### [The data]
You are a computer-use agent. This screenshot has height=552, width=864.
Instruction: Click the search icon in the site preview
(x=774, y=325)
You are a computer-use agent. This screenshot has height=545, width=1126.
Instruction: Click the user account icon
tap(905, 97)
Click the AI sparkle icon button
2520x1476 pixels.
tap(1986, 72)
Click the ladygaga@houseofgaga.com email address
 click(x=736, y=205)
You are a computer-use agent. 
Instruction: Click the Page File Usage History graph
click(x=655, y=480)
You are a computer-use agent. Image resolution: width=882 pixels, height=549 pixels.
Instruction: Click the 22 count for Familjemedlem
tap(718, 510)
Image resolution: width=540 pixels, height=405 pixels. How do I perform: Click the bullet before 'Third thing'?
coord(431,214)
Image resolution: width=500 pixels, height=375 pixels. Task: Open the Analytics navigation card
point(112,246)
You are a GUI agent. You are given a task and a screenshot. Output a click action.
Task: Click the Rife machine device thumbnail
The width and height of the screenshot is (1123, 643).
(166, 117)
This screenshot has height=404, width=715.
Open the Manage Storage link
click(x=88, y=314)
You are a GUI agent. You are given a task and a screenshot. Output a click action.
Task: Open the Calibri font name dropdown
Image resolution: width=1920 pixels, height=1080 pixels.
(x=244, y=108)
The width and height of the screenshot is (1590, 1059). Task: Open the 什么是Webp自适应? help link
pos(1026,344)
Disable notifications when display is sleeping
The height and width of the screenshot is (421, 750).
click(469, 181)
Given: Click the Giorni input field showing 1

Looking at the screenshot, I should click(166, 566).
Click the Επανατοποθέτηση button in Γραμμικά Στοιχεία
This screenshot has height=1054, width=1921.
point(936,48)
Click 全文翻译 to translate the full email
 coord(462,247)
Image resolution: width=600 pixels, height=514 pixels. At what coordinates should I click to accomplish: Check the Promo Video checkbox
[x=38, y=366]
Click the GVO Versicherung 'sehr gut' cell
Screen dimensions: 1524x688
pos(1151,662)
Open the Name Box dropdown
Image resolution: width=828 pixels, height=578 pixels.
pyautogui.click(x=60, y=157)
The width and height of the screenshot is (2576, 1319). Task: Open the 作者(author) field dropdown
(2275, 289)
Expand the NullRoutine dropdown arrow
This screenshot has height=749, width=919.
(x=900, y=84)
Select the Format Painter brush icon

### [What you will do]
Copy out, verbatim, every line of the material from the one containing "You are a computer-use agent. Image" down to the one containing "pos(1026,344)", with both of those lines included.

### [Reply to the exercise]
You are a computer-use agent. Image resolution: width=882 pixels, height=549 pixels.
Instruction: Click the 22 count for Familjemedlem
tap(718, 510)
Image resolution: width=540 pixels, height=405 pixels. How do I perform: Click the bullet before 'Third thing'?
coord(431,214)
Image resolution: width=500 pixels, height=375 pixels. Task: Open the Analytics navigation card
point(112,246)
You are a GUI agent. You are given a task and a screenshot. Output a click action.
Task: Click the Rife machine device thumbnail
The width and height of the screenshot is (1123, 643).
(166, 117)
This screenshot has height=404, width=715.
Open the Manage Storage link
click(x=88, y=314)
You are a GUI agent. You are given a task and a screenshot. Output a click action.
Task: Open the Calibri font name dropdown
Image resolution: width=1920 pixels, height=1080 pixels.
(x=244, y=108)
The width and height of the screenshot is (1590, 1059). Task: Open the 什么是Webp自适应? help link
pos(1026,344)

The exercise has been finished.